▶ _What the task requires_
All lines from the entries below that contain the string "Student" should be copied out.

▶ _Material supplied_

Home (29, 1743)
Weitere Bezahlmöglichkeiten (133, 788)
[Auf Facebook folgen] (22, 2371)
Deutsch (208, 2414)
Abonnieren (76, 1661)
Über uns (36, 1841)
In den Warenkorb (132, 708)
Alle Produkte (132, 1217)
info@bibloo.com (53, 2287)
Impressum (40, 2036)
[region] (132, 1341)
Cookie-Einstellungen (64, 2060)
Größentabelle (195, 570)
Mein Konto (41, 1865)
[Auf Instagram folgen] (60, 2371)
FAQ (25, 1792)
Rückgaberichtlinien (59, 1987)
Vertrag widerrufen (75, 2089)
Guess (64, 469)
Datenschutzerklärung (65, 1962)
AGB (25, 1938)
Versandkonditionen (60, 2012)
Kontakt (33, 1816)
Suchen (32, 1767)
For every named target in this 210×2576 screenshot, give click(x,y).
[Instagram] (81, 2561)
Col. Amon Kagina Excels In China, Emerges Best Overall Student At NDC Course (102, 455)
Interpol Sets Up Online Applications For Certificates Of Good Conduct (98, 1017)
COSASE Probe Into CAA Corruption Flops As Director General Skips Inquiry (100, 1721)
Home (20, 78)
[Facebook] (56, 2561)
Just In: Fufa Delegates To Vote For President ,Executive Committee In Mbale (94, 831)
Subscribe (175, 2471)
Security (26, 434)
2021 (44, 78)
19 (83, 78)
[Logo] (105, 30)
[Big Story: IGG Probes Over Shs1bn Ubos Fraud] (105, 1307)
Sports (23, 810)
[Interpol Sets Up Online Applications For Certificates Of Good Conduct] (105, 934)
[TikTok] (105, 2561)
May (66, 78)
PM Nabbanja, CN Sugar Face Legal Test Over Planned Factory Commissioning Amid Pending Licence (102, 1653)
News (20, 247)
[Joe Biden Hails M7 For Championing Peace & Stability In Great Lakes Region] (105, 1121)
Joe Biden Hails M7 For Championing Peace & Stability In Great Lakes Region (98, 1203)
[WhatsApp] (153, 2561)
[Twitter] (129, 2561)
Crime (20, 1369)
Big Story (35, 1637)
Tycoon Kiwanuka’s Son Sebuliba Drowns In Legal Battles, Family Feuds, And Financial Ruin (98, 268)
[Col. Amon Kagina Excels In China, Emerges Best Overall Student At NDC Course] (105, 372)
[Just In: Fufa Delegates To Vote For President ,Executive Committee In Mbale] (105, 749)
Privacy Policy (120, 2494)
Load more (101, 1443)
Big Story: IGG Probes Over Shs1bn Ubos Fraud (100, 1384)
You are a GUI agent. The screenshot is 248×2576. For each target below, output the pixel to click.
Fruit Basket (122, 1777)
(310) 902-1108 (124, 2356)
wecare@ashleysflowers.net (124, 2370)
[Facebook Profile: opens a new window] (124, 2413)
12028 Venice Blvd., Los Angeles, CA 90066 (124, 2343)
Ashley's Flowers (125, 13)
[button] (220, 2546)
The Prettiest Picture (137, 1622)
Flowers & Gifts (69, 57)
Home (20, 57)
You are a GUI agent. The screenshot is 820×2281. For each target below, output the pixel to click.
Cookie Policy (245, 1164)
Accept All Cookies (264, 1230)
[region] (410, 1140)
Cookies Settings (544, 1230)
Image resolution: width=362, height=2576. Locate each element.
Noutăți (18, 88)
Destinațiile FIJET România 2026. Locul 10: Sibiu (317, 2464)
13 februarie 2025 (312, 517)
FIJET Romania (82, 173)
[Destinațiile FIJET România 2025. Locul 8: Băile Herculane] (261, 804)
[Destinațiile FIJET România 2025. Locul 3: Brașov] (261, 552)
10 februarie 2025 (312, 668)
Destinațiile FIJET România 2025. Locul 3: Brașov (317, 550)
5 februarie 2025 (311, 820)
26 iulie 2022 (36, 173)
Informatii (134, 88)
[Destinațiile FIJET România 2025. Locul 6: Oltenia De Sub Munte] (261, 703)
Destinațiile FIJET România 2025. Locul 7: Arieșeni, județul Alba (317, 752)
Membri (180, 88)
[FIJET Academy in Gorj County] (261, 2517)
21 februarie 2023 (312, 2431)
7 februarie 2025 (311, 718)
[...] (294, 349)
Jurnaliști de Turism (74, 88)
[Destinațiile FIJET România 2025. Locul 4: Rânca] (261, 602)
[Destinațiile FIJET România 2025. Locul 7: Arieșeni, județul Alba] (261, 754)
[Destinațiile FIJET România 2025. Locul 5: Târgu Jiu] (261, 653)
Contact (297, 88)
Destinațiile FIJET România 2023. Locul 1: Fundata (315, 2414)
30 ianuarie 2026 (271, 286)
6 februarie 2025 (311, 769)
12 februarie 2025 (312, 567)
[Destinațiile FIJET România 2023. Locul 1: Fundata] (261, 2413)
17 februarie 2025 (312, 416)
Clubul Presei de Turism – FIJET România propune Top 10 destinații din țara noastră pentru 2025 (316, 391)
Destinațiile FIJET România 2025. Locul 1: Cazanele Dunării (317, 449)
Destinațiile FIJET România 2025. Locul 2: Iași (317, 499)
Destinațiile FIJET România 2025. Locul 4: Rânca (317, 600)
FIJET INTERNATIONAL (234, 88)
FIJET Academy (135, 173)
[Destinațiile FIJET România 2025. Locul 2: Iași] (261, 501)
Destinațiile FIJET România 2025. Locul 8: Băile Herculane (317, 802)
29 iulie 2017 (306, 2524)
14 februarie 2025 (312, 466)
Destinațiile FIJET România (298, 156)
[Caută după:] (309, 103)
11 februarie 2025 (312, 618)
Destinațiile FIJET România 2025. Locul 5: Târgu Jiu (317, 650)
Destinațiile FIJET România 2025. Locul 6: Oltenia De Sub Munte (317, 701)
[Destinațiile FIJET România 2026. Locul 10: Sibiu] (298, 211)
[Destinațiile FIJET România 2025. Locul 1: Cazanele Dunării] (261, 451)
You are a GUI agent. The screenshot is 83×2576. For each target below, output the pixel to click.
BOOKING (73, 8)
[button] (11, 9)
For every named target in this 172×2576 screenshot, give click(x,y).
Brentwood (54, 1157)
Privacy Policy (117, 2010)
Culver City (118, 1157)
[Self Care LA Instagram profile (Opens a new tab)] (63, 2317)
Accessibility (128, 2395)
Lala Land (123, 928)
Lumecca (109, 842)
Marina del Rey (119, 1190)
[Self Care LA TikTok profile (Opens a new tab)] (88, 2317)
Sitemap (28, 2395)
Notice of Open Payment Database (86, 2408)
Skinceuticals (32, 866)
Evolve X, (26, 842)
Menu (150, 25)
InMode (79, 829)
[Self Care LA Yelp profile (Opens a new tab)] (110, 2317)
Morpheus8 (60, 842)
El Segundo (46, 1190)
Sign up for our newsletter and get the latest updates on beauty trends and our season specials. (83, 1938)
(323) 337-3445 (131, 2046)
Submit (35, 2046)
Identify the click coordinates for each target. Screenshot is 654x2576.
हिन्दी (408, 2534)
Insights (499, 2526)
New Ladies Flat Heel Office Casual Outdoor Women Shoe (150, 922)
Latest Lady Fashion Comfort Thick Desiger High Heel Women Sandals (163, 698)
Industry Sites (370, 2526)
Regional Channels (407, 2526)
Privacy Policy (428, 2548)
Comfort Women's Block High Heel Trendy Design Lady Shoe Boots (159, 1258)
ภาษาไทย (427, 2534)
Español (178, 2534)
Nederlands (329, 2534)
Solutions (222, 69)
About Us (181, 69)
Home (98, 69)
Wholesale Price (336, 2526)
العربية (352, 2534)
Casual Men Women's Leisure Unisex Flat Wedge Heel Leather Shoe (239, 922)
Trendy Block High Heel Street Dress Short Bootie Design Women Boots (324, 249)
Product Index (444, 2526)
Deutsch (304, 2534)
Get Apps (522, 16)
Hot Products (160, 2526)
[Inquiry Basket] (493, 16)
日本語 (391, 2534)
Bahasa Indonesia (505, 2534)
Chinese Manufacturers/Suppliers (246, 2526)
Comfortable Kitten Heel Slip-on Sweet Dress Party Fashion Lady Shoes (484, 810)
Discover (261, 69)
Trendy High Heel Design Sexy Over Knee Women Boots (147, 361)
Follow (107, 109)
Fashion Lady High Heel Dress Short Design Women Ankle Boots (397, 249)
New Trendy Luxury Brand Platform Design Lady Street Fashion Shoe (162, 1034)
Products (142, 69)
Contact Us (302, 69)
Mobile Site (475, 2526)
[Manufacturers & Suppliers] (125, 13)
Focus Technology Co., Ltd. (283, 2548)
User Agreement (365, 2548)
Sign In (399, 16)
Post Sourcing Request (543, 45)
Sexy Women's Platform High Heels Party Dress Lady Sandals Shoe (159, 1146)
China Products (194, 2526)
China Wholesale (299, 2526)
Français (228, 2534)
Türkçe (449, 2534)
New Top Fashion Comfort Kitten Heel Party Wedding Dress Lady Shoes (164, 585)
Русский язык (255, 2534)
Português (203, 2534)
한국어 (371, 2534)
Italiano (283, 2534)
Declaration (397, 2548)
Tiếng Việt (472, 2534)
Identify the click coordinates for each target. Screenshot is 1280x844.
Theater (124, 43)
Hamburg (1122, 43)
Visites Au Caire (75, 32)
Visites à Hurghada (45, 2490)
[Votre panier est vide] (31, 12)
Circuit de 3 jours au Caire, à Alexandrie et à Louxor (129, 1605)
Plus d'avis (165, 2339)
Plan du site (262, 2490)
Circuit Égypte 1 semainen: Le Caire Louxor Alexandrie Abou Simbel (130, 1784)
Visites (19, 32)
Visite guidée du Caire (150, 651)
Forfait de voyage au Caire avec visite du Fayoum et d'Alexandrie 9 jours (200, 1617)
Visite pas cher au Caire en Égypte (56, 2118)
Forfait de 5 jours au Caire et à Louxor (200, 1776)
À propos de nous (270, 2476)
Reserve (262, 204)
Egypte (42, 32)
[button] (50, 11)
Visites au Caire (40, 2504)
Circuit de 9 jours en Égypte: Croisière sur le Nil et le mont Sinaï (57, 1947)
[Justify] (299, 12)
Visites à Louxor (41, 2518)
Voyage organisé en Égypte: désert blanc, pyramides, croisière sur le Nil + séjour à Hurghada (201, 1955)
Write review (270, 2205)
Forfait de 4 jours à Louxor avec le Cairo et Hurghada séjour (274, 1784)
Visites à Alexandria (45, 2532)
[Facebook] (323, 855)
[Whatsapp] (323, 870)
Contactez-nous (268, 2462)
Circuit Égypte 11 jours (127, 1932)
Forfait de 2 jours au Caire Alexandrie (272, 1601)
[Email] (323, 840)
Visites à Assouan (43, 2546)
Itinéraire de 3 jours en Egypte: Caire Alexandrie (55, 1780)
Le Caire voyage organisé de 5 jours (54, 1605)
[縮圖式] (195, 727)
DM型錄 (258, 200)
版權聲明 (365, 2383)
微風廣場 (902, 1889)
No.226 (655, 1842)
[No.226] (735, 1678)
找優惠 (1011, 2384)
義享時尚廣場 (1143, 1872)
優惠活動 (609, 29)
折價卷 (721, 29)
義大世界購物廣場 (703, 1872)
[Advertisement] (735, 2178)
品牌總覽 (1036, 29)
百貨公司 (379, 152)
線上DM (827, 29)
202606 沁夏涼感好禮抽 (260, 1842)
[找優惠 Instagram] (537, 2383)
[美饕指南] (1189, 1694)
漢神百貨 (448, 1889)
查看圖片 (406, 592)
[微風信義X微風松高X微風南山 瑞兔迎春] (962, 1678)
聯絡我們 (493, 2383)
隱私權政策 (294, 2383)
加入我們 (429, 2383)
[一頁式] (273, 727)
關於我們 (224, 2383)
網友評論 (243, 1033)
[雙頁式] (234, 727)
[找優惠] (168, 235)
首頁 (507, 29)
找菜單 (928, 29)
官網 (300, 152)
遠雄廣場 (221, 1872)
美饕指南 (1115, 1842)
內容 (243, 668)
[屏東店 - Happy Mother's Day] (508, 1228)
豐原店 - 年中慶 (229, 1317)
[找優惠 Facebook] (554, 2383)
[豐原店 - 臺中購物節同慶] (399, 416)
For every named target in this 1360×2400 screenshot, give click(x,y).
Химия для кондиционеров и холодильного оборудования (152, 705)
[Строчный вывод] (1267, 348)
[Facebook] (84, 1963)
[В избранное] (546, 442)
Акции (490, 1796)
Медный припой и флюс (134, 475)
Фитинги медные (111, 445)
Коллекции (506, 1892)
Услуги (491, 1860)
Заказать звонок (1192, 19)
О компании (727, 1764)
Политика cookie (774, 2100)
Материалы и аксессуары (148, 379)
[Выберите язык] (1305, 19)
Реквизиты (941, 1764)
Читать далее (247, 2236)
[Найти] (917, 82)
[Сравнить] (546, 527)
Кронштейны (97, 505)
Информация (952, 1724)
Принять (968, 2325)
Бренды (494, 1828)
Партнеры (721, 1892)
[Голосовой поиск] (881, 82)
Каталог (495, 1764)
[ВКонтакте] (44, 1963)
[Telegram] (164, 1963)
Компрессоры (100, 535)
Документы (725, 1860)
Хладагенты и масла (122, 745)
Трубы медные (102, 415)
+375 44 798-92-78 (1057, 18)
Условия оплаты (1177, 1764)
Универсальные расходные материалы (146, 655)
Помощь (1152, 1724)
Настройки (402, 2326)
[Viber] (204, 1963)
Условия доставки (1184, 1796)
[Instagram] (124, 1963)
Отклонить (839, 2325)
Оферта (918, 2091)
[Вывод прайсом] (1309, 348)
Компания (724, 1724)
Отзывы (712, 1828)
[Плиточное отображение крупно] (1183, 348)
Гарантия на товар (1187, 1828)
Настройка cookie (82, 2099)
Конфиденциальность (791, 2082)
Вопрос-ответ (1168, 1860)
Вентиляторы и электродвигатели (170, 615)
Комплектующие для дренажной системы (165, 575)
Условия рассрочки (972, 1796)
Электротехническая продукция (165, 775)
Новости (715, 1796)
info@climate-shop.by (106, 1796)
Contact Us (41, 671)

▶ _Task output_
Col. Amon Kagina Excels In China, Emerges Best Overall Student At NDC Course (102, 455)
[Col. Amon Kagina Excels In China, Emerges Best Overall Student At NDC Course] (105, 372)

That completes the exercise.